The aim of my Blogging From A to Z Challenge is to find the origins of online games, some relatively modern and some with ancient roots. Gaming might well be a modern take on an art that is almost timeless – storytelling. A perfect excuse for a writer to delve a little deeper.

[Visit here for links to other A to Z participants.]

Game: Perfect World, commonly abbreviated as PWI, is a 3D adventure and fantasy MMORPG with traditional Chinese settings. This is a special game as I met my wife in Perfect World at a birthday party, and my elf Archer avatar took her human Blademaster avatar flying…

This is the third of the oriental games that I am looking at – this one originating with Chinese mythology.

Release Date: CN: July 2005; EU: 2008; NA: September 2, 2008

NA Publisher: Perfect World Entertainment

Genre/gameplay mechanics: Flexible character customization with twelve classes, each with unique skills and roles; large-scale territorial PvP; free-to-play BUT shop/boutique [pay-to-win culture]; quest or grind to level and develop; exploration; unusual crafting; pets/genies plus unique pet class (Venomancer); open world bosses; WASD point-and-click and auto-navigation; flying.

Setting: set in the mythical world of Pan Gu with attractive environments and semi-anime graphics. Chinese-style buildings and costumes.

Storytelling: The lonely first god, Pan Gu creates the universe, then a world out of his own essential elements: fire, metal, wood, earth, and water. But his world is largely imperfect—wraiths and monsters infect it like a plague. And it’s up to the races that embody Pan Gu’s vision to create order from chaos. Basic story is sound and there are clear threads, but also plenty of dead-end side-quest distractions.

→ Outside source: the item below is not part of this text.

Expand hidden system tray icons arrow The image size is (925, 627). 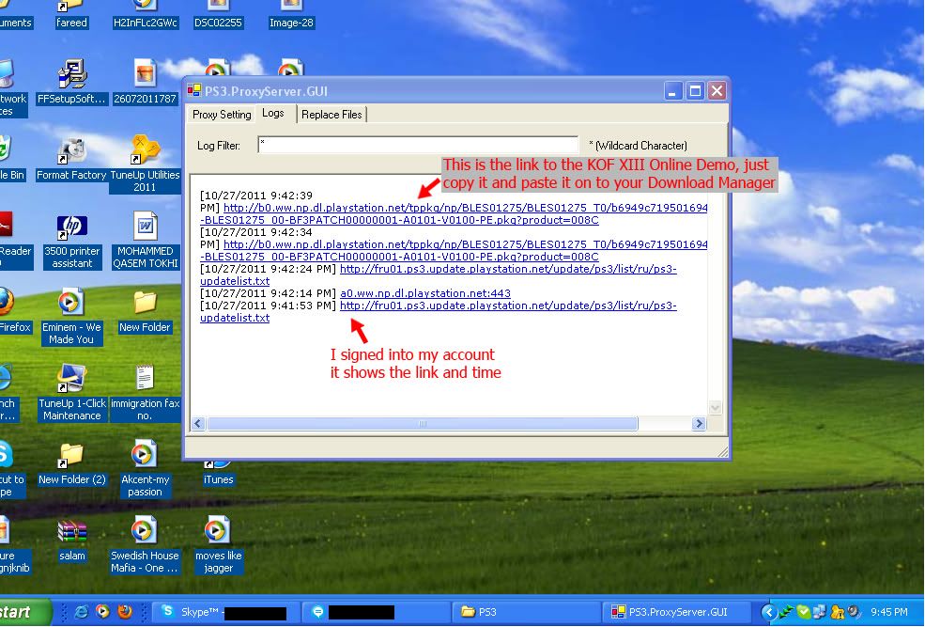pos(768,612)
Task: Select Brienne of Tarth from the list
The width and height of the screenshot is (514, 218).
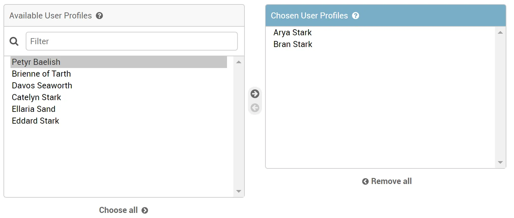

Releases + Expansions: From the original release with six classes, there have been six further chapters that develop the storyline and introduce more races and classes.

Formats: Windows

Origins (Chronological) – The fiction is based on Chinese myths and the quest text reflects that. Unfortunately, this rich literary tradition isn’t used imaginatively enough:

  1. Chinese mythology is a collection of cultural history, folktales, and religious tradition that has been passed down for centuries in oral or written form. There are several aspects to Chinese mythology, including creation myths and legends, and myths concerning the founding of Chinese culture and the Chinese state.
  2. 618-907 – Hei’an Zhuan (Epic of Darkness) is the only collection of legends in epic form preserved by a community of the Han ethnicity of China, the inhabitants of the Shennongjia mountain area in Hubei, and contains accounts from the birth of Pangu until the historical era.
  3. 184-194 – Pangu is the first living being and the creator of all in some versions of Chinese mythology. The first writer to record the myth of Pangu was Xu Zheng during the Three Kingdoms Recently his name was found in a tomb dated 194 AD. Various myths exist. One legend is a Chinese version not only of the Norse myth of the Giant Ymir but also of the Babylonian story of Tiamat.
  4. 4th century BC – Shan Hai Jing (Mountain and Sea Scroll) describes the myths, witchcraft, and religion of ancient China in great detail and also has a record of the geography, sea and mountains, history, medicine, customs, and ethnicities of ancient times. It has been called an early encyclopaedia of China.
  5. 12th century BCE – Historians have written evidence of Chinese mythological symbolism in the Oracle bone script. Legends were passed down for over a thousand years before being written in books.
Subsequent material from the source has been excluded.